FLT1 as a Protective Factor in Ischemic Stroke: Insights from Real-World Pharmacovigilance and Genetic Evidence.

Abstract

Ischemic stroke contributes substantially to global death and disability, yet effective molecular targets remain scarce. This study integrates real-world pharmacovigilance data, molecular databases, and genetic evidence to support the discovery and validation of novel therapeutic targets. A stepwise analytic pipeline combined adverse event signals from the FDA Adverse Event Reporting System (FAERS), drug-target data from DrugBank, and Mendelian randomization (MR) using proteomic instruments from the UK Biobank Pharma Proteomics Project (UKB PPP). Disproportionality analyses identified drugs with signals for ischemic stroke.
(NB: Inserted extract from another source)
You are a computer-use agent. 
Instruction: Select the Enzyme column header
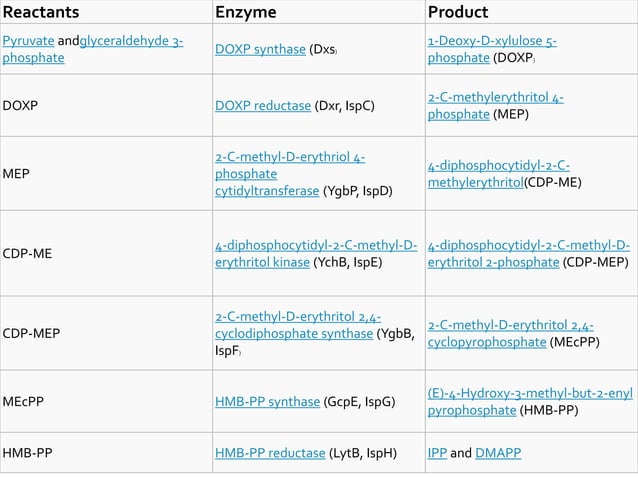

The top 30 drugs were cross-referenced in DrugBank to identify molecular targets, which were subjected to protein interaction and pathway enrichment analyses. MR analysis assessed the causal effects of plasma proteins on ischemic stroke using GWAS data from GIGASTROKE (discovery) and FinnGen (validation). Among 88,313 ischemic stroke-related reports in FAERS, 701 drugs showed consistent signals, with the top 30 prioritized for target identification. FLT1 was the only overlapping protein between MR-significant proteins and FAERS-associated drug targets. MR analysis showed a significant inverse causal relationship between plasma FLT1 levels and ischemic stroke in both the discovery (OR, 0.864; 95% CI, 0.774-0.965) and validation (OR, 0.829; 95% CI, 0.788-0.871) datasets. FLT1 was enriched in pathways such as MAPK and PI3K-Akt, implicated in stroke-related molecular processes. FLT1 was identified as a potential protective factor against ischemic stroke through a triangulated approach combining pharmacovigilance, target bioinformatics, and MR analysis. These findings offer mechanistic insights and a promising direction for targeted intervention.